Requests
A. Render the rows as a Markdown table with the columns "Num" and "Entry", one table row per line. Include only the part that opens with the line containing "Click the word Barguna" and runs through the end of the rows, with blank lines omitted and pictures left out.
B. Write the next part of the news excerpt about the Sandusky trial, picking up from its last sentence.

Text excerpt
-.-.-
Mike McQueary, a former graduate student considered to be a key witness in the Sandusky case, has testified that he alerted Paterno in 2002 that he’d seen what appeared to be Sandusky sexually assaulting a boy in a shower in Penn State’s athletic facilities, an allegation that authorities didn’t learn of until years later.
Paterno apparently told the university’s athletic director, Tim Curley, but no one notified police. Curley and Gary Schultz, Penn State’s senior vice president for finance and business, are now facing felony charges of perjury and failing to report the allegations to authorities.
Prosecutors said later that the McQueary incident took place about a year earlier than what was originally alleged, causing defense attorneys for Curley and Schultz to argue that one of the charges should now be dropped. Both of them have pleaded not guilty, and their attorneys have said that prosecutors “charged this case before (they) knew the facts.”
The Sandusky trial is expected to last about three weeks.
Prosecutors plan to call more than 50 witnesses, and the defense plans to call about 100. Witnesses during the trial are expected to include Jay and Sue Paterno, coach Joe Paterno’s son and widow; and former university President Spanier, among others. Defense attorneys have said their list will also include seven Sandusky family members.
-.-.-
Material for this exercise
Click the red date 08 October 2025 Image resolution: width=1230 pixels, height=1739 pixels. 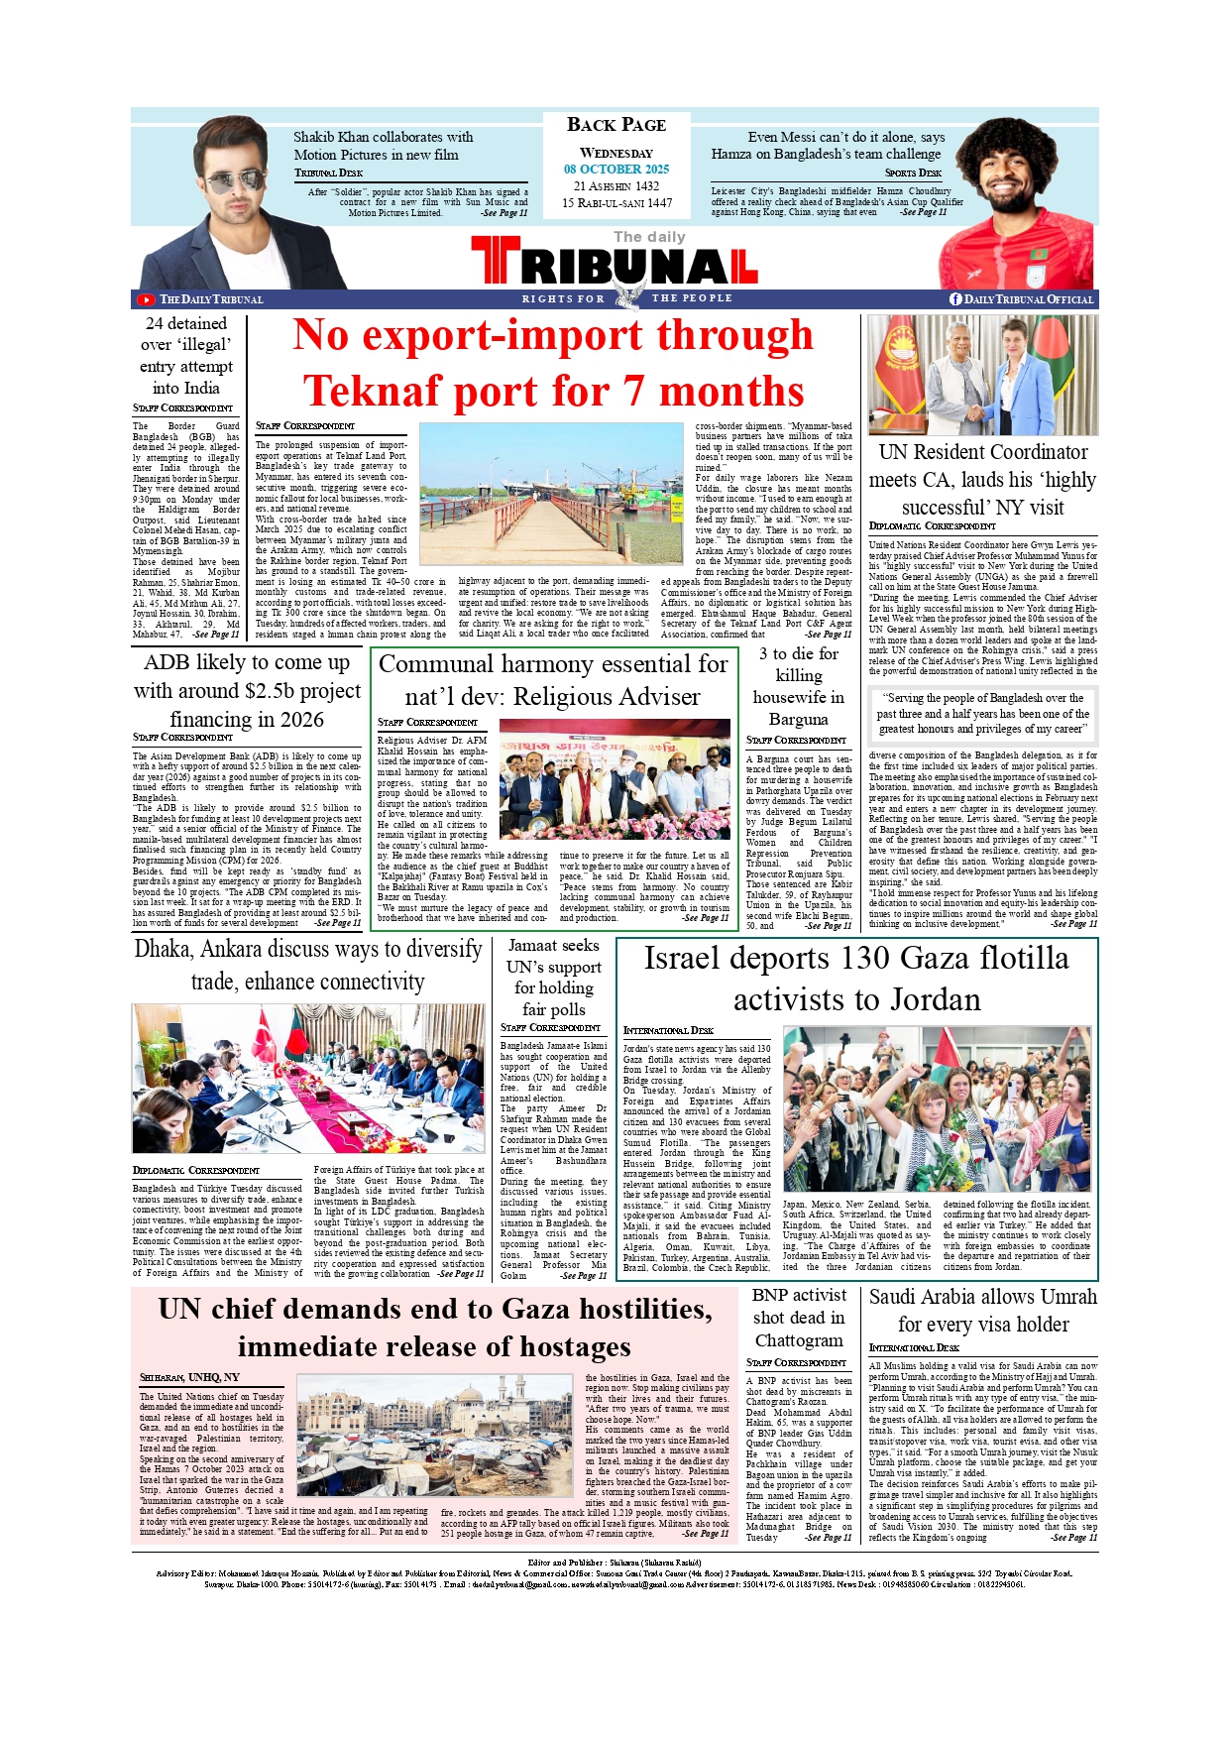616,170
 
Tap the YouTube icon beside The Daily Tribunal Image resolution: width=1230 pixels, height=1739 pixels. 146,299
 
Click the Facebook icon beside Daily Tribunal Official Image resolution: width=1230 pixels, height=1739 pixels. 955,299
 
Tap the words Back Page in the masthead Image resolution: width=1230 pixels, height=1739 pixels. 616,125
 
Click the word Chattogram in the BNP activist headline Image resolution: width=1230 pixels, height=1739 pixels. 799,1340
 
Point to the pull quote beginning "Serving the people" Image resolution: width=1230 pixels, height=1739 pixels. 983,713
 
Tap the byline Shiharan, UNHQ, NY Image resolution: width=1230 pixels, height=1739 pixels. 189,1377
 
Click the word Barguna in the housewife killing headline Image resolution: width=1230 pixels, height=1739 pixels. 798,719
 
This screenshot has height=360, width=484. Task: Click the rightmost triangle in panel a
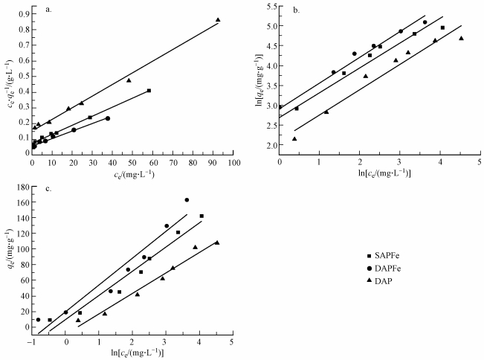point(218,20)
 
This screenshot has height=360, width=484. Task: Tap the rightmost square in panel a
point(149,91)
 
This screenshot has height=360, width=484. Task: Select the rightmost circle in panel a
-.-.-
Task-by-task outputs
A.
| Num | Entry |
|---|---|
| 1 | Click the word Barguna in the housewife killing headline Image resolution: width=1230 pixels, height=1739 pixels. 798,719 |
| 2 | This screenshot has height=360, width=484. Task: Click the rightmost triangle in panel a |
| 3 | point(218,20) |
| 4 | This screenshot has height=360, width=484. Task: Tap the rightmost square in panel a |
| 5 | point(149,91) |
| 6 | This screenshot has height=360, width=484. Task: Select the rightmost circle in panel a |

B.
Several of Sandusky’s alleged victims asked to have their identities protected during the trial. But Cleland ruled against that request, saying “courts are not customarily in the business of withholding information.”
However, the judge noted, “It is also to be hoped that various news organizations that will report on the trial will use what has become their professional custom to protect the privacy of alleged victims.”
CNN generally does not identify alleged victims of sexual assault.
Cleland also told members of the jury pool that jurors in the case will not be sequestered, saying he will trust them not to read newspapers or follow the case online.
“It’s important nobody in the world will know as much about this trial as the people sitting in that jury box,” he said last week.